- Sire: Briartic
- Grandsire: Nearctic
- Dam: Crelita
- Damsire: Crepello
- Sex: Stallion
- Foaled: April 4, 1976
- Country: Canada
- Colour: Chestnut
- Breeder: Kinghaven Farms
- Owner: Kinghaven Farms
- Trainer: John J. Tammaro, Jr.
- Record: 14: 5-3-2
- Earnings: Can$235,901

Major wins
- Plate Trial Stakes (1979) Arlington Classic (1979) Canadian Classic Race wins: Queen's Plate (1979)

Awards
- Canadian Champion 3-Year-Old Male Horse (1979)

Honours
- Steady Growth Stakes at Woodbine Racetrack

= Steady Growth =

Canadian Thoroughbred racehorse

Steady Growth (April 4, 1976 – September 20, 1995) was a Canadian Thoroughbred Champion racehorse.

==Background==
Bred and raced by Bud Willmot's Kinghaven Farms, Steady Growth was out of the mare Crelita, a daughter of Crepello, winner of the 1957 Epsom Derby and 2,000 Guineas Stakes and the Leading sire in Great Britain and Ireland in 1969 and the Leading broodmare sire in Great Britain & Ireland in 1974. Steady Growth's sire was Briartic, who also sired the 1982 Queen's Plate winner, Son of Briartic.

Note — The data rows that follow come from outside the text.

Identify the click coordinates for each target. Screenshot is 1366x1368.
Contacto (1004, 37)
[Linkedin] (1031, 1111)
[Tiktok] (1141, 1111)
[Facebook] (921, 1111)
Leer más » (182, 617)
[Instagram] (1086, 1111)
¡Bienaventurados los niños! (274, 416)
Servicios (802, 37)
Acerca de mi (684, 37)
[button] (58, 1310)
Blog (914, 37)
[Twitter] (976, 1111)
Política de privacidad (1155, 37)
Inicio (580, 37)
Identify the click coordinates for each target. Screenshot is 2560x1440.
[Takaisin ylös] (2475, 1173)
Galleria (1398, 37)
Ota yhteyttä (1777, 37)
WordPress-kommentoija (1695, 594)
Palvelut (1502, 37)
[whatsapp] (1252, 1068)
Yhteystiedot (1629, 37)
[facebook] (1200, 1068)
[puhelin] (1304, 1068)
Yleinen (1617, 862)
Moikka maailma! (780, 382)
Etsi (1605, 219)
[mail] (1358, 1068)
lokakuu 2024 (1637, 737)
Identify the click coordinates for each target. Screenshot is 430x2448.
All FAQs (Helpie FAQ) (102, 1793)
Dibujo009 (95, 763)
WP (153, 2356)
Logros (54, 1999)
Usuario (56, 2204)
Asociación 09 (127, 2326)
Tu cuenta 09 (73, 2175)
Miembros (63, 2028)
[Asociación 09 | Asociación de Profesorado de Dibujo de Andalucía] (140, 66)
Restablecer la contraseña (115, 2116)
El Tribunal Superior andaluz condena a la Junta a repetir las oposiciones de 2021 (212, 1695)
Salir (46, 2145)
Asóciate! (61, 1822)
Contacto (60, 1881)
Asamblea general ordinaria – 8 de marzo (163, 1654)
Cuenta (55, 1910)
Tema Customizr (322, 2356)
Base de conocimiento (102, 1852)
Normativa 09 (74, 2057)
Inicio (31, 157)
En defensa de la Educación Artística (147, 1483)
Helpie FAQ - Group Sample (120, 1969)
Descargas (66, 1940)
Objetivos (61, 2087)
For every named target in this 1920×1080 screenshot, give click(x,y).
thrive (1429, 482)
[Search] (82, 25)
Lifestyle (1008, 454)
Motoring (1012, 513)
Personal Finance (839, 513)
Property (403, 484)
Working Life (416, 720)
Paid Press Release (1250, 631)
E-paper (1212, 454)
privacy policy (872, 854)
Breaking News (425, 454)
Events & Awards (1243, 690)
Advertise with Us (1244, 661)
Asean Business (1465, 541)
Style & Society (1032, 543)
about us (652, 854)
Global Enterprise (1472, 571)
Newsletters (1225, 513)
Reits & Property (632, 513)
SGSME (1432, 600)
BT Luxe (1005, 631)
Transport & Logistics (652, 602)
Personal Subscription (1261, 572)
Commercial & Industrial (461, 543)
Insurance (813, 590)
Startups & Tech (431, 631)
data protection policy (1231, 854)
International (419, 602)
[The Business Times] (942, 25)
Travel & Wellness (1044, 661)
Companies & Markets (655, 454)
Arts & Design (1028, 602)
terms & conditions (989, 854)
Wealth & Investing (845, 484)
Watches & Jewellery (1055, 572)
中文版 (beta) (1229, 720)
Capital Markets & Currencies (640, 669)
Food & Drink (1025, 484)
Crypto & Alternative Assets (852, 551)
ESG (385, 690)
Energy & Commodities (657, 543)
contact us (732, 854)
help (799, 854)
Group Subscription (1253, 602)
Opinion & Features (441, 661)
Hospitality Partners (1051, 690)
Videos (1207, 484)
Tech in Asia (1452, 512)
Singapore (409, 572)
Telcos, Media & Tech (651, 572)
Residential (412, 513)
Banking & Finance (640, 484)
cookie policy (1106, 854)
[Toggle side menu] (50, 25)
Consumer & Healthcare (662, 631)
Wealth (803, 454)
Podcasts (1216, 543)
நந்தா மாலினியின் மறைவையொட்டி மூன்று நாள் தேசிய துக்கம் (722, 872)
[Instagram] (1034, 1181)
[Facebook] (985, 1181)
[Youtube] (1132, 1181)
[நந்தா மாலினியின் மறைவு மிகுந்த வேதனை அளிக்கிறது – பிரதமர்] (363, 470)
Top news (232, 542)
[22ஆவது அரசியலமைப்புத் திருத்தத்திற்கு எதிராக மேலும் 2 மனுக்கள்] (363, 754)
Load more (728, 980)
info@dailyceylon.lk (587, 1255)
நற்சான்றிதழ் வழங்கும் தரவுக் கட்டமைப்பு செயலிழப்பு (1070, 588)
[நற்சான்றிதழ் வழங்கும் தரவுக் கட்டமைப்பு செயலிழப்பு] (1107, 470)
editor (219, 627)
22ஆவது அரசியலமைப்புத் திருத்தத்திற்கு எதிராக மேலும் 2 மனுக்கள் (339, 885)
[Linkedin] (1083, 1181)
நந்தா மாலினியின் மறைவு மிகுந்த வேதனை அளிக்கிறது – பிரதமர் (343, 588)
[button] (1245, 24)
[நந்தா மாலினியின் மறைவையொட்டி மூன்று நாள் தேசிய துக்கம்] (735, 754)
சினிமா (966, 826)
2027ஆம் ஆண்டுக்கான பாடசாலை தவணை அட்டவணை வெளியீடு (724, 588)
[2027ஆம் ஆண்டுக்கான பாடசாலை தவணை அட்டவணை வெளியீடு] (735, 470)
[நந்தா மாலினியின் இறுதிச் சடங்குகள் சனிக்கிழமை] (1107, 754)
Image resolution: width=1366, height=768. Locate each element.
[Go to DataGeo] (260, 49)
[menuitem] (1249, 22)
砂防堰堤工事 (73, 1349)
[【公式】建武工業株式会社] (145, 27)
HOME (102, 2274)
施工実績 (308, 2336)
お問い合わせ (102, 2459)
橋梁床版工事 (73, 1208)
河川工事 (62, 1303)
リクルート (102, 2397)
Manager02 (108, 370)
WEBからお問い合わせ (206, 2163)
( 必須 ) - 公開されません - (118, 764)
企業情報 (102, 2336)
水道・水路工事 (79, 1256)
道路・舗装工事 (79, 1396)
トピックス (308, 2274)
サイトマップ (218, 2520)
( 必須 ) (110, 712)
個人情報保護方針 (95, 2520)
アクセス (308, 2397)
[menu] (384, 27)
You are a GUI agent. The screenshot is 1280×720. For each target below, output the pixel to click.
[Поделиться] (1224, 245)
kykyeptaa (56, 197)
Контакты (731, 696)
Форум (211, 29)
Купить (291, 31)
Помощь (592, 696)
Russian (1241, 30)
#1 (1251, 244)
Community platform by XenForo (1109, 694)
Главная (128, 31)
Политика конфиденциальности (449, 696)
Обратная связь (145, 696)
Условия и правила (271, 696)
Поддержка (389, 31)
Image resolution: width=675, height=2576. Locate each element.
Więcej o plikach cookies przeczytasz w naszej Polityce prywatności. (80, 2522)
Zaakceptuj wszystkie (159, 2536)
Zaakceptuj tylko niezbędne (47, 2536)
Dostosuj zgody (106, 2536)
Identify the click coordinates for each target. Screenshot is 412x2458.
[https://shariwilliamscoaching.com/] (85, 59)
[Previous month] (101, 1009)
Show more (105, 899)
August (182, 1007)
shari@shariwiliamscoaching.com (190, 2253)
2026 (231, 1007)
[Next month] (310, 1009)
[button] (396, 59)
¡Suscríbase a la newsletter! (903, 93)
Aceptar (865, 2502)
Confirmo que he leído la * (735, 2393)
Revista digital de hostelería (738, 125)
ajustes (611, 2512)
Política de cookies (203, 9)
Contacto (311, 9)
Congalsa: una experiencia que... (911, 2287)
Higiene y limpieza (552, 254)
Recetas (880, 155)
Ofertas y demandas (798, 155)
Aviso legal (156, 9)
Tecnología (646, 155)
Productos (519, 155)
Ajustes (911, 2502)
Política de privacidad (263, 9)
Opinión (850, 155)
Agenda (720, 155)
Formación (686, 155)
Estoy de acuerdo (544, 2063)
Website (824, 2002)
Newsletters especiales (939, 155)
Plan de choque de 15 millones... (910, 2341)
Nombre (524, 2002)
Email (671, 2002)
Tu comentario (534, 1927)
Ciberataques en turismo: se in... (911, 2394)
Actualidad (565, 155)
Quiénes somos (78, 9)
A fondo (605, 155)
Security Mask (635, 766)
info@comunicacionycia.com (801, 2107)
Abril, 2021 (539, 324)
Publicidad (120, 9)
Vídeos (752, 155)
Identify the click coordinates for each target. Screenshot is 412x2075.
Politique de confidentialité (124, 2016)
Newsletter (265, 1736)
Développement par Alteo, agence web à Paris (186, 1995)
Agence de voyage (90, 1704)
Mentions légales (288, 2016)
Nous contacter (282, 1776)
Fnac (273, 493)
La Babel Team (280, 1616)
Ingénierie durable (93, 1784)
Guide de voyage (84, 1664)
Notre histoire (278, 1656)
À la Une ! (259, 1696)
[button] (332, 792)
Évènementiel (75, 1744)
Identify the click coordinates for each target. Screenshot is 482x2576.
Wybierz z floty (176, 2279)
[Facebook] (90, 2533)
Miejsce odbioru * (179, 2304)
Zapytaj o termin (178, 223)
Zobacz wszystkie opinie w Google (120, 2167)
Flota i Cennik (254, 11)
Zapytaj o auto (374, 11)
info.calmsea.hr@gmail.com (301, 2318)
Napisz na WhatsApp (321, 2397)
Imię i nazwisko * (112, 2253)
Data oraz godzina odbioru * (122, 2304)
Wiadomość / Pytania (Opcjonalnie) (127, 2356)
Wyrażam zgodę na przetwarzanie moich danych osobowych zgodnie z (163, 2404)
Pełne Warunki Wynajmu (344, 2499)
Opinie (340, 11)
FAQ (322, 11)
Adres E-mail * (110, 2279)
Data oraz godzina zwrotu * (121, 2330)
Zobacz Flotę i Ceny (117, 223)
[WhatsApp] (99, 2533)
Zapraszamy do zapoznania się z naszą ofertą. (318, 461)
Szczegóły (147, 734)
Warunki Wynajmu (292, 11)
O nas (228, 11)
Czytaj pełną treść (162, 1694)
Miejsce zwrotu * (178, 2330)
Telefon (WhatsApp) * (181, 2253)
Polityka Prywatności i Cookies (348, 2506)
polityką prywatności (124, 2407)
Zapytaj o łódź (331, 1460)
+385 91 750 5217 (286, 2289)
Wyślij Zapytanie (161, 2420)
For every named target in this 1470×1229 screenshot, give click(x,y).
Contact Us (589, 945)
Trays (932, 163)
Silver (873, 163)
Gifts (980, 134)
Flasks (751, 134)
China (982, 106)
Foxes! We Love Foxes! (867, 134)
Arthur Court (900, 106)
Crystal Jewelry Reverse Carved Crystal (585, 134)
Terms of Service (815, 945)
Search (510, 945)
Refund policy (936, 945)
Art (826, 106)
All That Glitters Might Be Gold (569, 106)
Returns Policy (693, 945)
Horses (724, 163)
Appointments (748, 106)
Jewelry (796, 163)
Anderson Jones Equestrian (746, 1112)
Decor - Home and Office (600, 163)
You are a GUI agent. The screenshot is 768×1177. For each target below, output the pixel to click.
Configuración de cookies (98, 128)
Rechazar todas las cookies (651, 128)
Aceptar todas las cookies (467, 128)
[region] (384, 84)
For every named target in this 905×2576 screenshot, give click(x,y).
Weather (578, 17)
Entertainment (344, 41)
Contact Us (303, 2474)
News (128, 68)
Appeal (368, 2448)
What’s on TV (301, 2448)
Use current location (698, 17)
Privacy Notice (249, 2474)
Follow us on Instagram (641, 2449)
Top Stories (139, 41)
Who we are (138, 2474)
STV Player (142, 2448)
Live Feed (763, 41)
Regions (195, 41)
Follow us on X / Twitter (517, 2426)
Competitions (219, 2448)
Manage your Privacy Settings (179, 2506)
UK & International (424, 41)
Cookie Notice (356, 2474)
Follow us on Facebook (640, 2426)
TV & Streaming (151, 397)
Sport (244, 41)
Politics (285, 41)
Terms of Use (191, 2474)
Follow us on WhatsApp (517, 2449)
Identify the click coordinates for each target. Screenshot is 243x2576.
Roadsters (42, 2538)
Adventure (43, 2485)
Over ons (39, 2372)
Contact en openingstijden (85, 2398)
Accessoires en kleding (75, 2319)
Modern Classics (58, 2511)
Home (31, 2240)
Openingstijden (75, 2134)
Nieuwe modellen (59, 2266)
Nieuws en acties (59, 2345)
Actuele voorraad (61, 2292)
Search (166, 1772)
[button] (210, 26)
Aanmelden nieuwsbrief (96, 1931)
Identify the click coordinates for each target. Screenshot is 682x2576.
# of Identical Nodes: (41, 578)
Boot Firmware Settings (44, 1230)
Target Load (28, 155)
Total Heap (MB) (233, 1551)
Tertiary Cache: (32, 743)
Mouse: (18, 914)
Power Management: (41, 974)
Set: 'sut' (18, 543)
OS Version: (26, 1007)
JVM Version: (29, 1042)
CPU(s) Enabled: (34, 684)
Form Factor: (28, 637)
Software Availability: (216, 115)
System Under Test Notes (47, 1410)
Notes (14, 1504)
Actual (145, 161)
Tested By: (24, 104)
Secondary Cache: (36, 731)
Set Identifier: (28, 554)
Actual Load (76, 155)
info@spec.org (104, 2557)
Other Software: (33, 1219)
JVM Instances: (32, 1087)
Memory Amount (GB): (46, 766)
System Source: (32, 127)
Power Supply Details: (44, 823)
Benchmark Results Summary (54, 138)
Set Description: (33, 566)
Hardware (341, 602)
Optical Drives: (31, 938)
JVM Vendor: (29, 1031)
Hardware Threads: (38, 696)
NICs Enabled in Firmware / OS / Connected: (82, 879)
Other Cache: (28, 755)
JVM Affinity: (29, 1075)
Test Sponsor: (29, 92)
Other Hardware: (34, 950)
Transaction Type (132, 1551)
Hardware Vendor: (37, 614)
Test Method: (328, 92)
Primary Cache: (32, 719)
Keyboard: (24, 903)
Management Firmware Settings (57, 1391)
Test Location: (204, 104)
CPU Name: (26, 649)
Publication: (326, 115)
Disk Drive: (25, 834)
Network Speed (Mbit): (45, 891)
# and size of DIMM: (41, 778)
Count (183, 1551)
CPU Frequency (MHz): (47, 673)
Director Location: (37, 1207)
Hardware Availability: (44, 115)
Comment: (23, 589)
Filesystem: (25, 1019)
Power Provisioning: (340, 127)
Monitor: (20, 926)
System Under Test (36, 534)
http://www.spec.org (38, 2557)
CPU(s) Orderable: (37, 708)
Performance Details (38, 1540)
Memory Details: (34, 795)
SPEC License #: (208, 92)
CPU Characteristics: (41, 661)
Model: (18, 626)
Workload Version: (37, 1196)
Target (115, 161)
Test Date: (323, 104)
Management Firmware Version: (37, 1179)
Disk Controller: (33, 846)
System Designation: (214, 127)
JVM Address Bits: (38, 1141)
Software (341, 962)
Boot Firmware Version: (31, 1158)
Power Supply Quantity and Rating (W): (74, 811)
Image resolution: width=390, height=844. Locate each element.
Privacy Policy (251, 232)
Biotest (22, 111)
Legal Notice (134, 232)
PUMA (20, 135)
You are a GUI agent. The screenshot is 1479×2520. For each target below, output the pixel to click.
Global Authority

Steady Growth was conditioned for racing from a base at Woodbine Racetrack in Toronto, Ontario, Canada, by American trainer John Tammaro, Jr.

==Racing career==
At age three, the colt won the 1979 Plate Trial Stakes and then Canada's most prestigious race, the Queen's Plate. A month later, he was shipped to Chicago's Arlington Park, where he defeated favorite Private Account in July's Arlington Classic. In August, Steady Growth was sent to New Jersey's Monmouth Park Racetrack to compete in the Monmouth Invitational Handicap, in which he finished second to Belmont Stakes winner Coastal. A subsequent leg injury ended Steady Growth's racing career.

==Stud career==
He was retired to his owner's stud farm, where he sired thirteen stakes race winners. The best of his progeny was millionaire and 1989 Canadian Champion Older Horse Steady Power, a versatile runner at short and long distances whose wins included the Canadian and Manitoba Derbies, and the mile and three quarter Valedictory Handicap.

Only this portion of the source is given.